节选内容 -
------------------------------------------------------------------------

很早以前就看过线段树相关内容,但是感觉学得并不扎实,现在重新看下果然发现了很多问题,这题是属于线段树的入门题,帮助我很好的理解了线段树,时间上还待优化
#include <iostream>
using namespace std;
const int size = 100000;
struct STree
{
int l, r;
int cover;
}a[3*size+10];
void creat(int num, int l, int r)
{
a[num].l = l, a[num].r = r, a[num].cover = 0;
if (l == r)return ;
int mid = (l+r)>>1;
int p = num << 1;
creat(p, l, mid);
creat(p+1, mid+1, r);
}
int ans;
void insert(int num, int l, int r)
{
int tl = a[num].l, tr = a[num].r;
int mid = (tl + tr) >> 1;
int p = num << 1;
if (tl == l && tr == r){
a[num].cover ++;
}
else
if (r <= mid){
insert(p, l, r);
}
else
if (l > mid)
insert(p+1, l, r);
else {
insert(p, l, mid);
insert(p+1, mid+1, r);
}
}
int find1(int num, int l, int r)

------------------------------------------------------------------------

所示材料 -
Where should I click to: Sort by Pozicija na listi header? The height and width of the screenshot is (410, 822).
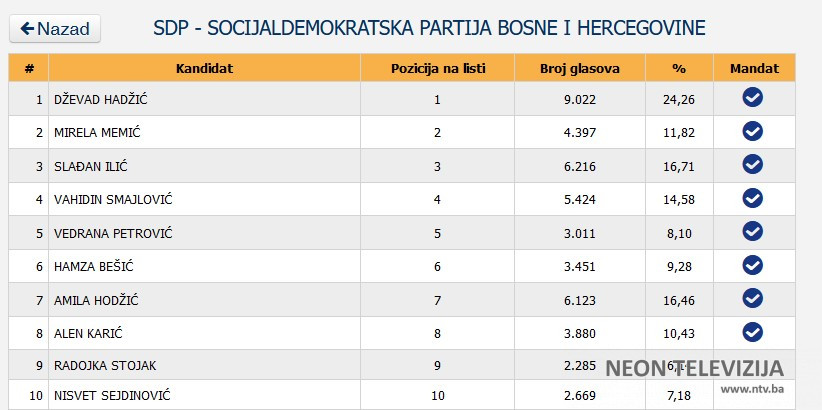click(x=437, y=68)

------------------------------------------------------------------------

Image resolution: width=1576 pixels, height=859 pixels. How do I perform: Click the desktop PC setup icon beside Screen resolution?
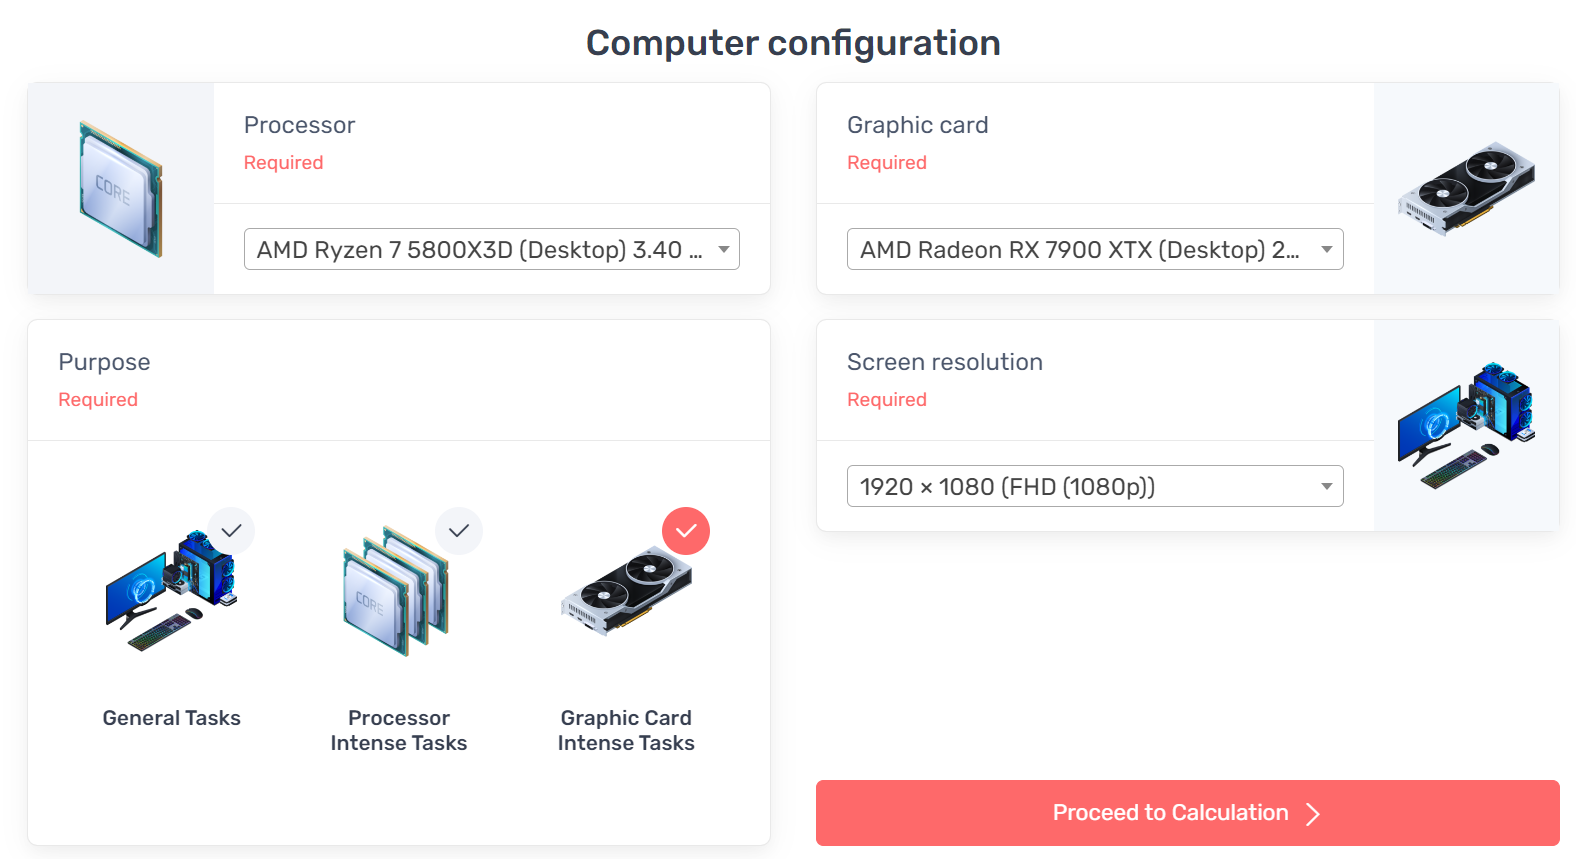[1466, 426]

------------------------------------------------------------------------

书面题目 1 - 线段树摘录开头那段话说，这道题在线段树题目中属于哪一类？
书面题目 2 - 请从线段树摘录停下的地方接着往下写。

练习答案 1 - 属于线段树的入门题。

练习答案 2 -
{
int tl = a[num].l, tr = a[num].r;
if (tl == l && tr == r){
return a[num].cover;;
}
int sum = 0;
if (l >= tl && r <= tr){
int mid = (tl + tr)>>1;
int p = num << 1;
sum += a[num].cover;
if (l >= mid)sum += find1(p+1, l, r);
if (r <= mid)sum += find1(p, l, r);
}
return sum;
}
int main()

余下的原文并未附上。